Please filter the entries for the word "agent" and copy every line that has it.

(Stored records)
BEGIN

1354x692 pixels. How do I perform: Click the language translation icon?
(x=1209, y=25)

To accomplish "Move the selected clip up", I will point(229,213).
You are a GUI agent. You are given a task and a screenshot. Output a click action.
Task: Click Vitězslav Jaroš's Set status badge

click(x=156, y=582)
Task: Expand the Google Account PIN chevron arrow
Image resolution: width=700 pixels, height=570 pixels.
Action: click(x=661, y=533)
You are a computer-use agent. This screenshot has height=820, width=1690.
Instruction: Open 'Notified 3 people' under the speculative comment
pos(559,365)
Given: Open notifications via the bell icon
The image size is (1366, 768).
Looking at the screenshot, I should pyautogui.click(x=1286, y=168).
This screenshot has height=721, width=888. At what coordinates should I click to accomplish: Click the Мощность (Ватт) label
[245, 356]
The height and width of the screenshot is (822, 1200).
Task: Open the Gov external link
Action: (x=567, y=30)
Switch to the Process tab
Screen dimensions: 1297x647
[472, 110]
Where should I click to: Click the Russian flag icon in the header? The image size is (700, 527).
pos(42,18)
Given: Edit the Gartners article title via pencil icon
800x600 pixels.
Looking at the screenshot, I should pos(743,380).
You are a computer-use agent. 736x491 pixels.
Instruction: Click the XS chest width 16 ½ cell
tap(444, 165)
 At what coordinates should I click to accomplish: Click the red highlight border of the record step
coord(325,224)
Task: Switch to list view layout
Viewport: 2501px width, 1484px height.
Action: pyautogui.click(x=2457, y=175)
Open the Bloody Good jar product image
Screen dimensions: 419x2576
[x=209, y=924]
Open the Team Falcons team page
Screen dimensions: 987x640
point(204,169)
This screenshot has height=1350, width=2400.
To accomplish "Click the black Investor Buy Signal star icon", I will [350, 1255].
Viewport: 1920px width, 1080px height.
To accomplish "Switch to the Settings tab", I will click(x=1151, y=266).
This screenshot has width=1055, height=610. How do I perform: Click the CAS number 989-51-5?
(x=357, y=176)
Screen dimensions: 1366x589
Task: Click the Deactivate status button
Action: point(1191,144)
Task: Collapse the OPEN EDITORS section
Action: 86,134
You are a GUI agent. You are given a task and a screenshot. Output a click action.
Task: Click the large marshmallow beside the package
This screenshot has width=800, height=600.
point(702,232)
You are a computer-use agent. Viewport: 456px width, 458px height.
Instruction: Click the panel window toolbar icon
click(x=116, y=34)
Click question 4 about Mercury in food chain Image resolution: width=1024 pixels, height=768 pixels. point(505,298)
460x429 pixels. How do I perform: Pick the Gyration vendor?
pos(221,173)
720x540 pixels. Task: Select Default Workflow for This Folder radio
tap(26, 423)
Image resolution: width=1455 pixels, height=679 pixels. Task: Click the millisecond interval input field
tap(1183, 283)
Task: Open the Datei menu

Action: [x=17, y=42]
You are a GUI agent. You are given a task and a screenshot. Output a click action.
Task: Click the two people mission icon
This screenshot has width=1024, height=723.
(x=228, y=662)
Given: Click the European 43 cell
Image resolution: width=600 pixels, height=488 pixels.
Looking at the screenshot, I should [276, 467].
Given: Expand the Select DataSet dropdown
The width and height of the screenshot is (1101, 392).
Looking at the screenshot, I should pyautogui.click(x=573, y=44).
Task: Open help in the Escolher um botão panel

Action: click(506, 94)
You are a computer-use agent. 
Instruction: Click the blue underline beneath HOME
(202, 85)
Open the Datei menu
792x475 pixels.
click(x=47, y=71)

END

Result:
You are a GUI agent. You are given a task and a screenshot. Output a click action.
You are a computer-use agent. This screenshot has height=820, width=1690.
You are a computer-use agent. 736x491 pixels.
You are a GUI agent. You are given a task and a screenshot. Output a click action.
You are a computer-use agent. Viewport: 456px width, 458px height.
You are a GUI agent. You are given a task and a screenshot. Output a click action.
You are a computer-use agent. 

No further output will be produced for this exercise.